Video inpainting aims to fill in the missing regions of the video frames with plausible content. Benefiting from the outstanding long-range modeling capacity, the transformer-based models have achieved unprecedented performance regarding inpainting quality. Essentially, coherent contents from all the frames along both spatial and temporal dimensions are concerned by a patch-wise attention module, and then the missing contents are generated based on the attention-weighted summation.
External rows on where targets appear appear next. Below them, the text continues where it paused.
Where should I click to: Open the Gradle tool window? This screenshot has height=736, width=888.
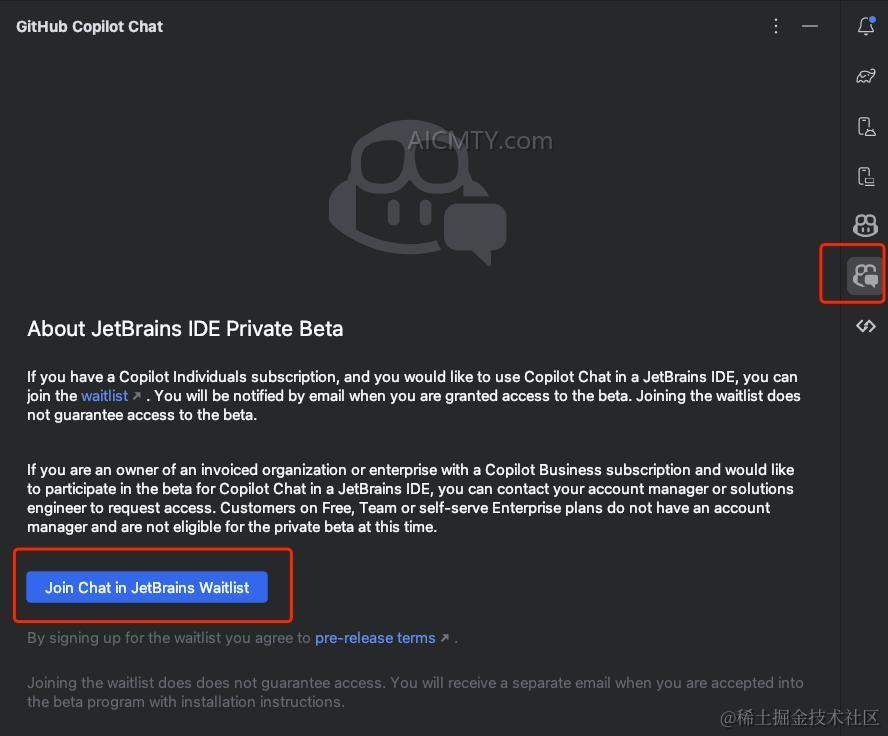pos(866,76)
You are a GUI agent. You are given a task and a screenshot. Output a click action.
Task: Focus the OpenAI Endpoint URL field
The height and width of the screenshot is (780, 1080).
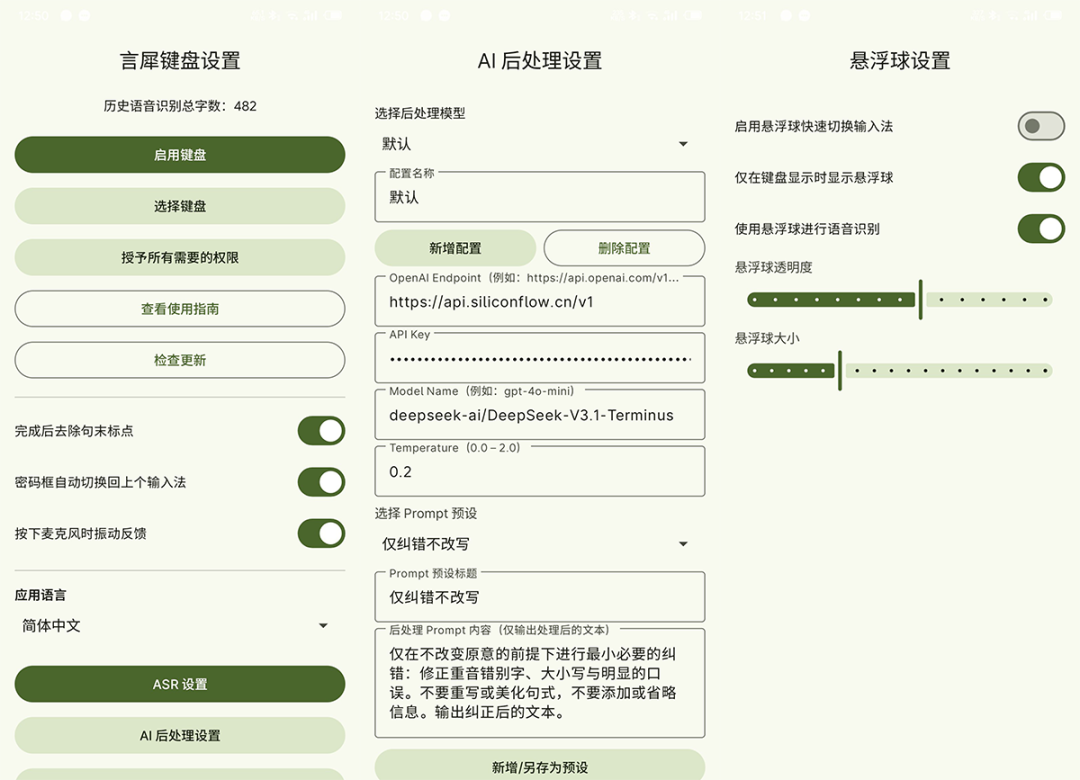click(539, 301)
In this way, attention retrieval accuracy has become the main bottleneck to improve the video inpainting performance, where the factors affecting attention calculation should be explored to maximize the advantages of transformer. Towards this end, in this paper, we theoretically certificate that noise is the culprit that entangles the process of attention calculation. Meanwhile, we propose a novel wavelet transformer network with noise robustness for video inpainting, named WaveFormer. Unlike existing transformer-based methods that utilize the whole embeddings to calculate the attention, our WaveFormer first separates the noise existing in the embedding into high-frequency components by introducing the Discrete Wavelet Transform (DWT), and then adopts clean low-frequency components to calculate the attention. In this way, the impact of noise on attention computation can be greatly mitigated and the missing content regarding different frequencies can be generated by sharing the calculated attention. Extensive experiments validate the superior performance of our method over state-of-the-art baselines both qualitatively and quantitatively.